= Required work =
Produce an exact copy of the data below.

= Data shown =

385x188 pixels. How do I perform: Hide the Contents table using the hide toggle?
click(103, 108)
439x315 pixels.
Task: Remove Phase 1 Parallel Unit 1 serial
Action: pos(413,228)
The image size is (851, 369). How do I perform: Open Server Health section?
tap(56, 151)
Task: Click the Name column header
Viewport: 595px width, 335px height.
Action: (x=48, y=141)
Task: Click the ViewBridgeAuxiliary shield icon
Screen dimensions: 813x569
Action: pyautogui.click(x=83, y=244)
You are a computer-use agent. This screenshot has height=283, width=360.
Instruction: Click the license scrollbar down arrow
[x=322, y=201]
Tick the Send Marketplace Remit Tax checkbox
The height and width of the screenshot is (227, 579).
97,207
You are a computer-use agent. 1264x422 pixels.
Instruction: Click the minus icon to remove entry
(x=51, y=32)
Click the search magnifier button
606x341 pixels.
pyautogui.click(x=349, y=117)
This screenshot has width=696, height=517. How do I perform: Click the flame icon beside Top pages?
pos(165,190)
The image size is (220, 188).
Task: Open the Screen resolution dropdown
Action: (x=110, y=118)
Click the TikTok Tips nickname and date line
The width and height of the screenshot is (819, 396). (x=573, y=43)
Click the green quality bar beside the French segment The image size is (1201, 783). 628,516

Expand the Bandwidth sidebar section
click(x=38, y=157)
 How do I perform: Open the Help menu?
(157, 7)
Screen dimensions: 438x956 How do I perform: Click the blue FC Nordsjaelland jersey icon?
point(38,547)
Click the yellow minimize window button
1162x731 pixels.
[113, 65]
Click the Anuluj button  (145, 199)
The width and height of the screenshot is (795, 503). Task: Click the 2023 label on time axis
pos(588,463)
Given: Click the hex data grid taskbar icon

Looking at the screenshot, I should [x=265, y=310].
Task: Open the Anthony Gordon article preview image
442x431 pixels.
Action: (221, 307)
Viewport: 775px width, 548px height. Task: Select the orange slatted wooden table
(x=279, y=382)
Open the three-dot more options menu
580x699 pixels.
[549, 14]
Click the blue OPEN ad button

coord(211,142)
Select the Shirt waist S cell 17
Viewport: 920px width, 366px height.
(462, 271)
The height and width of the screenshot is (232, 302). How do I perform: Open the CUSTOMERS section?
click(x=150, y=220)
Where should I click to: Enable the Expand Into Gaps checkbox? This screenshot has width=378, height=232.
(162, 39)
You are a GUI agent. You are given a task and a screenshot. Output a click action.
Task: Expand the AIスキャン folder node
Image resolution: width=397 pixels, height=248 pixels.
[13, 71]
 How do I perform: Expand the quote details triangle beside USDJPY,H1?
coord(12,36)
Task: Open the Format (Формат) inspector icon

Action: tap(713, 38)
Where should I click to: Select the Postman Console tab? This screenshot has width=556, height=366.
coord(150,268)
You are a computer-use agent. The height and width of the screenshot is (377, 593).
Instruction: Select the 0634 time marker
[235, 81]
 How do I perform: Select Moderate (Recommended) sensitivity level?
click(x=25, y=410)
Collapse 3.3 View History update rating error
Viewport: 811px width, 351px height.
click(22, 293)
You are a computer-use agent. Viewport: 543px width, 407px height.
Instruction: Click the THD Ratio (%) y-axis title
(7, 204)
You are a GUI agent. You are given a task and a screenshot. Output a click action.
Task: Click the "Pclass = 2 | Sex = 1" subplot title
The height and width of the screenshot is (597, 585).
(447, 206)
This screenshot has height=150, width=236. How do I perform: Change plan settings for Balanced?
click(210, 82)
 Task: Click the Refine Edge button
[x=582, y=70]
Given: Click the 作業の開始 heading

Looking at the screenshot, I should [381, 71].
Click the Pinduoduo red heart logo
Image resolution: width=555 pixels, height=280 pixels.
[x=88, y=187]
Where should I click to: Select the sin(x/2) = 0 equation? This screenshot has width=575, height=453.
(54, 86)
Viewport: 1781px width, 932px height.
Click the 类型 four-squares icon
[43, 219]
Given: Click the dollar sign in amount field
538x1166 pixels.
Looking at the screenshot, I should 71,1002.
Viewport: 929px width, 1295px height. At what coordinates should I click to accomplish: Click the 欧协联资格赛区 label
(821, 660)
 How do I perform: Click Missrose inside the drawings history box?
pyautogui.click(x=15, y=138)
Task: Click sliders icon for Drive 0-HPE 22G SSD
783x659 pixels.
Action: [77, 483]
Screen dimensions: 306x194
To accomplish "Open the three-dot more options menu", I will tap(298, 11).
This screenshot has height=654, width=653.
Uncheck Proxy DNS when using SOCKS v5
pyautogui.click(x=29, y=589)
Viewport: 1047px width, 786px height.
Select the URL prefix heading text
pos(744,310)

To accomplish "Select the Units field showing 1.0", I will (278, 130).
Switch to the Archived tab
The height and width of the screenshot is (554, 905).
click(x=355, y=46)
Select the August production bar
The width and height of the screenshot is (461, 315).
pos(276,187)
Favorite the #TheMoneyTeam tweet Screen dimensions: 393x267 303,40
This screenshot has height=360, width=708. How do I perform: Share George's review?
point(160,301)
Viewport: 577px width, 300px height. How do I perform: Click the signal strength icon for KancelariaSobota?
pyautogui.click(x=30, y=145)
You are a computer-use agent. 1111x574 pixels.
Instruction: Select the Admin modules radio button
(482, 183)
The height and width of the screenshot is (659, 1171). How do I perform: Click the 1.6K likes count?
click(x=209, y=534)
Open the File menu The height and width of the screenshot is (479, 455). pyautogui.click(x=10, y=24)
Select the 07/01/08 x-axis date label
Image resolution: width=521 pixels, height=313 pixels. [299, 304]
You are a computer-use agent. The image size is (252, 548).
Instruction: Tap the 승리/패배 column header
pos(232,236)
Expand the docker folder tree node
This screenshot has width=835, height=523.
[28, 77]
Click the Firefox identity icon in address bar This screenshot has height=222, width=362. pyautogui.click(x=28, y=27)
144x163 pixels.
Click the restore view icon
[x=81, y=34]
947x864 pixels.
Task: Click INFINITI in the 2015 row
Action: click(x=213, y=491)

= Answer space =
385x188 pixels. How do I perform: Hide the Contents table using the hide toggle?
click(103, 108)
439x315 pixels.
Task: Remove Phase 1 Parallel Unit 1 serial
Action: pos(413,228)
The image size is (851, 369). How do I perform: Open Server Health section?
tap(56, 151)
Task: Click the Name column header
Viewport: 595px width, 335px height.
Action: (x=48, y=141)
Task: Click the ViewBridgeAuxiliary shield icon
Screen dimensions: 813x569
Action: pyautogui.click(x=83, y=244)
You are a computer-use agent. This screenshot has height=283, width=360.
Instruction: Click the license scrollbar down arrow
[x=322, y=201]
Tick the Send Marketplace Remit Tax checkbox
The height and width of the screenshot is (227, 579).
97,207
You are a computer-use agent. 1264x422 pixels.
Instruction: Click the minus icon to remove entry
(x=51, y=32)
Click the search magnifier button
606x341 pixels.
pyautogui.click(x=349, y=117)
This screenshot has width=696, height=517. How do I perform: Click the flame icon beside Top pages?
pos(165,190)
The image size is (220, 188).
Task: Open the Screen resolution dropdown
Action: (x=110, y=118)
Click the TikTok Tips nickname and date line
The width and height of the screenshot is (819, 396). (x=573, y=43)
Click the green quality bar beside the French segment The image size is (1201, 783). 628,516

Expand the Bandwidth sidebar section
click(x=38, y=157)
 How do I perform: Open the Help menu?
(157, 7)
Screen dimensions: 438x956 How do I perform: Click the blue FC Nordsjaelland jersey icon?
point(38,547)
Click the yellow minimize window button
1162x731 pixels.
[113, 65]
Click the Anuluj button  (145, 199)
The width and height of the screenshot is (795, 503). Task: Click the 2023 label on time axis
pos(588,463)
Given: Click the hex data grid taskbar icon

Looking at the screenshot, I should [x=265, y=310].
Task: Open the Anthony Gordon article preview image
442x431 pixels.
Action: (221, 307)
Viewport: 775px width, 548px height. Task: Select the orange slatted wooden table
(x=279, y=382)
Open the three-dot more options menu
580x699 pixels.
[549, 14]
Click the blue OPEN ad button

coord(211,142)
Select the Shirt waist S cell 17
Viewport: 920px width, 366px height.
(462, 271)
The height and width of the screenshot is (232, 302). How do I perform: Open the CUSTOMERS section?
click(x=150, y=220)
Where should I click to: Enable the Expand Into Gaps checkbox? This screenshot has width=378, height=232.
(162, 39)
You are a GUI agent. You are given a task and a screenshot. Output a click action.
Task: Expand the AIスキャン folder node
Image resolution: width=397 pixels, height=248 pixels.
[13, 71]
 How do I perform: Expand the quote details triangle beside USDJPY,H1?
coord(12,36)
Task: Open the Format (Формат) inspector icon

Action: tap(713, 38)
Where should I click to: Select the Postman Console tab? This screenshot has width=556, height=366.
coord(150,268)
You are a computer-use agent. The height and width of the screenshot is (377, 593).
Instruction: Select the 0634 time marker
[235, 81]
 How do I perform: Select Moderate (Recommended) sensitivity level?
click(x=25, y=410)
Collapse 3.3 View History update rating error
Viewport: 811px width, 351px height.
click(22, 293)
You are a computer-use agent. Viewport: 543px width, 407px height.
Instruction: Click the THD Ratio (%) y-axis title
(7, 204)
You are a GUI agent. You are given a task and a screenshot. Output a click action.
Task: Click the "Pclass = 2 | Sex = 1" subplot title
The height and width of the screenshot is (597, 585).
(447, 206)
This screenshot has height=150, width=236. How do I perform: Change plan settings for Balanced?
click(210, 82)
 Task: Click the Refine Edge button
[x=582, y=70]
Given: Click the 作業の開始 heading

Looking at the screenshot, I should [381, 71].
Click the Pinduoduo red heart logo
Image resolution: width=555 pixels, height=280 pixels.
[x=88, y=187]
Where should I click to: Select the sin(x/2) = 0 equation? This screenshot has width=575, height=453.
(54, 86)
Viewport: 1781px width, 932px height.
Click the 类型 four-squares icon
[43, 219]
Given: Click the dollar sign in amount field
538x1166 pixels.
Looking at the screenshot, I should 71,1002.
Viewport: 929px width, 1295px height. At what coordinates should I click to accomplish: Click the 欧协联资格赛区 label
(821, 660)
 How do I perform: Click Missrose inside the drawings history box?
pyautogui.click(x=15, y=138)
Task: Click sliders icon for Drive 0-HPE 22G SSD
783x659 pixels.
Action: [77, 483]
Screen dimensions: 306x194
To accomplish "Open the three-dot more options menu", I will tap(298, 11).
This screenshot has height=654, width=653.
Uncheck Proxy DNS when using SOCKS v5
pyautogui.click(x=29, y=589)
Viewport: 1047px width, 786px height.
Select the URL prefix heading text
pos(744,310)

To accomplish "Select the Units field showing 1.0", I will (278, 130).
Switch to the Archived tab
The height and width of the screenshot is (554, 905).
click(x=355, y=46)
Select the August production bar
The width and height of the screenshot is (461, 315).
pos(276,187)
Favorite the #TheMoneyTeam tweet Screen dimensions: 393x267 303,40
This screenshot has height=360, width=708. How do I perform: Share George's review?
point(160,301)
Viewport: 577px width, 300px height. How do I perform: Click the signal strength icon for KancelariaSobota?
pyautogui.click(x=30, y=145)
You are a computer-use agent. 1111x574 pixels.
Instruction: Select the Admin modules radio button
(482, 183)
The height and width of the screenshot is (659, 1171). How do I perform: Click the 1.6K likes count?
click(x=209, y=534)
Open the File menu The height and width of the screenshot is (479, 455). pyautogui.click(x=10, y=24)
Select the 07/01/08 x-axis date label
Image resolution: width=521 pixels, height=313 pixels. [299, 304]
You are a computer-use agent. The image size is (252, 548).
Instruction: Tap the 승리/패배 column header
pos(232,236)
Expand the docker folder tree node
This screenshot has width=835, height=523.
[28, 77]
Click the Firefox identity icon in address bar This screenshot has height=222, width=362. pyautogui.click(x=28, y=27)
144x163 pixels.
Click the restore view icon
[x=81, y=34]
947x864 pixels.
Task: Click INFINITI in the 2015 row
Action: click(x=213, y=491)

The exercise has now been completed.